▸ What is required
Please print the data shown below without any alteration.

Segment Start: Dataset extract

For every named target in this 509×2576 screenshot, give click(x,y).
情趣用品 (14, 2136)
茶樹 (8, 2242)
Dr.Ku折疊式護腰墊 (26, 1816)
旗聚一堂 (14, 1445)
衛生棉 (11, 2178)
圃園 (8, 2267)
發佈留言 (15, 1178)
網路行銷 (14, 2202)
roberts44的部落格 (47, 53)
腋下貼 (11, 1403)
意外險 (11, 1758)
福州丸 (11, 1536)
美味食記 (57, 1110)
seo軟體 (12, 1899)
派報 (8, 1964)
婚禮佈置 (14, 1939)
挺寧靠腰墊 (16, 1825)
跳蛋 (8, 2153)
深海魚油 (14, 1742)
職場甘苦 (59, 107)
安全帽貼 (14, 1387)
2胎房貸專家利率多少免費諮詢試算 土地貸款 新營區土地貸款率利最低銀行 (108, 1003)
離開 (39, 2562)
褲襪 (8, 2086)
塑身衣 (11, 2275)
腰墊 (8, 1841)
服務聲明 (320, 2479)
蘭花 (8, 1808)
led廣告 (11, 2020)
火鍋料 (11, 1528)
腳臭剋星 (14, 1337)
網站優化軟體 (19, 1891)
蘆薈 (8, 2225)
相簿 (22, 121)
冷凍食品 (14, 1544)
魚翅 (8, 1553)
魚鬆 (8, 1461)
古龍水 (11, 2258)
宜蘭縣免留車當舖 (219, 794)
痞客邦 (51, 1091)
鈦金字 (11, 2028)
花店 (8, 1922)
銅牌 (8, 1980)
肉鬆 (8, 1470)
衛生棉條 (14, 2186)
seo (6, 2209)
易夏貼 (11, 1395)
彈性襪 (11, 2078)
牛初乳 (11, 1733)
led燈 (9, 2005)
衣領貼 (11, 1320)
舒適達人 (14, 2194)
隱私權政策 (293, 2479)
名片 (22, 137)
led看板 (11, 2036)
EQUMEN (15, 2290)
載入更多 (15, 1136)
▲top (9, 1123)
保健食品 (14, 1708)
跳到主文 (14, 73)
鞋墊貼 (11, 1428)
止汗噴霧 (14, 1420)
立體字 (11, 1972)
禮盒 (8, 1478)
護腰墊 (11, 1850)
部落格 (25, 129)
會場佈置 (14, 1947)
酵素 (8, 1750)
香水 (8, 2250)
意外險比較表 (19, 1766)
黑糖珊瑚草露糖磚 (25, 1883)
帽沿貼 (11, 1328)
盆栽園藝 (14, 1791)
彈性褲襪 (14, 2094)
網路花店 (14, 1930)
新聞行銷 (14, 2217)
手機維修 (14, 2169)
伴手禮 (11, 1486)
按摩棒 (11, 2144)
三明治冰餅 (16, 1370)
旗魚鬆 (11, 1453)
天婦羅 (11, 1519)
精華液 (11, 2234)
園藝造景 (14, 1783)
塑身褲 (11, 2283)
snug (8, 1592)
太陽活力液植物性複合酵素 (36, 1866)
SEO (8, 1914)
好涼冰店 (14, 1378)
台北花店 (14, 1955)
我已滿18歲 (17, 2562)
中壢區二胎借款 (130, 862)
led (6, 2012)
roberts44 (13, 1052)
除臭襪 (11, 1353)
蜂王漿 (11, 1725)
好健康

Segment End: Dataset extract

▸ Task output
For every named target in this 509×2576 screenshot, give click(x,y).
情趣用品 (14, 2136)
茶樹 (8, 2242)
Dr.Ku折疊式護腰墊 (26, 1816)
旗聚一堂 (14, 1445)
衛生棉 (11, 2178)
圃園 (8, 2267)
發佈留言 (15, 1178)
網路行銷 (14, 2202)
roberts44的部落格 (47, 53)
腋下貼 (11, 1403)
意外險 (11, 1758)
福州丸 (11, 1536)
美味食記 (57, 1110)
seo軟體 (12, 1899)
派報 (8, 1964)
婚禮佈置 (14, 1939)
挺寧靠腰墊 (16, 1825)
跳蛋 (8, 2153)
深海魚油 (14, 1742)
職場甘苦 (59, 107)
安全帽貼 (14, 1387)
2胎房貸專家利率多少免費諮詢試算 土地貸款 新營區土地貸款率利最低銀行 (108, 1003)
離開 (39, 2562)
褲襪 (8, 2086)
塑身衣 (11, 2275)
腰墊 (8, 1841)
服務聲明 (320, 2479)
蘭花 (8, 1808)
led廣告 (11, 2020)
火鍋料 (11, 1528)
腳臭剋星 (14, 1337)
網站優化軟體 (19, 1891)
蘆薈 (8, 2225)
相簿 (22, 121)
冷凍食品 (14, 1544)
魚翅 (8, 1553)
魚鬆 (8, 1461)
古龍水 (11, 2258)
宜蘭縣免留車當舖 (219, 794)
痞客邦 (51, 1091)
鈦金字 (11, 2028)
花店 (8, 1922)
銅牌 (8, 1980)
肉鬆 (8, 1470)
衛生棉條 (14, 2186)
seo (6, 2209)
易夏貼 (11, 1395)
彈性襪 (11, 2078)
牛初乳 (11, 1733)
led燈 (9, 2005)
衣領貼 (11, 1320)
舒適達人 (14, 2194)
隱私權政策 (293, 2479)
名片 (22, 137)
led看板 (11, 2036)
EQUMEN (15, 2290)
載入更多 (15, 1136)
▲top (9, 1123)
保健食品 (14, 1708)
跳到主文 (14, 73)
鞋墊貼 (11, 1428)
止汗噴霧 (14, 1420)
立體字 (11, 1972)
禮盒 (8, 1478)
護腰墊 (11, 1850)
部落格 (25, 129)
會場佈置 (14, 1947)
酵素 (8, 1750)
香水 (8, 2250)
意外險比較表 (19, 1766)
黑糖珊瑚草露糖磚 (25, 1883)
帽沿貼 (11, 1328)
盆栽園藝 (14, 1791)
彈性褲襪 (14, 2094)
網路花店 (14, 1930)
新聞行銷 (14, 2217)
手機維修 (14, 2169)
伴手禮 (11, 1486)
按摩棒 (11, 2144)
三明治冰餅 (16, 1370)
旗魚鬆 (11, 1453)
天婦羅 (11, 1519)
精華液 (11, 2234)
園藝造景 (14, 1783)
塑身褲 (11, 2283)
snug (8, 1592)
太陽活力液植物性複合酵素 (36, 1866)
SEO (8, 1914)
好涼冰店 (14, 1378)
台北花店 (14, 1955)
我已滿18歲 (17, 2562)
中壢區二胎借款 (130, 862)
led (6, 2012)
roberts44 (13, 1052)
除臭襪 (11, 1353)
蜂王漿 (11, 1725)
好健康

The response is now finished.